En revanche, une réduction de la fiscalité incite à travailler plus, ce qui relance l’activité économique, réduit la fraude fiscale, et donc
augmente les rentrées financières pour l’Etat.
Friedrich August von Hayek (1899-1992), économiste d’origine autrichienne, conteste l’intervention de l’Etat dans l’économie, qui,
selon lui, perturbe les mécanismes autorégulateurs du marché. Il s’oppose à la notion de service public au motif que les choix faits
par l’Etat peuvent ne pas correspondre aux souhaits de chacun. Pour Hayek, il est donc préférable de s’en remettre au marché pour
laisser se manifester les désirs des individus.
Repères historiques
Dans les années 1880, l’Allemagne du chancelier Bismarck a été le premier pays à instaurer un système de protection sociale en
faveur des ouvriers. Il repose sur le principe de l’assurance obligatoire et se caractérise par :
• des prestations proportionnelles au montant des cotisations versées ;
• une gestion autonome des caisses, indépendantes de l’Etat.
En 1941, c’est en Grande-Bretagne que William Beveridge expose, dans ses rapports, les bases de l’Etat providence qui, dans une
logique de solidarité, s’articule autour de trois principes appelés « les trois U » :
• universalité de la protection qui doit être assurée à tous les citoyens ;
• uniformité pour tous de la prestation, au contraire du système bismarckien ;
• unité du système financé par l’impôt et géré sous la tutelle de l’Etat.
La seconde moitié du XXe siècle verra se développer, dans l’ensemble des pays européens, une politique de la protection sociale
reposant sur une combinaison variable du principe de l’assurance et de l’assistance.
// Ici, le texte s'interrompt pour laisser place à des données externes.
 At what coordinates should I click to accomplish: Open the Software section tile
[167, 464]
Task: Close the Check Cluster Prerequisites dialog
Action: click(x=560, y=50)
Parallèlement, on assiste à une augmentation des mesures pour améliorer cette protection. La France généralise en 1970 le système
de la Sécurité sociale pour tous. L’allocation de parent isolé est créée en 1976, le RMI en 1988, la Couverture maladie universelle
(CMU) en 2000 et l’allocation personnalisée d’autonomie pour les personnes âgées dépendantes en 2002.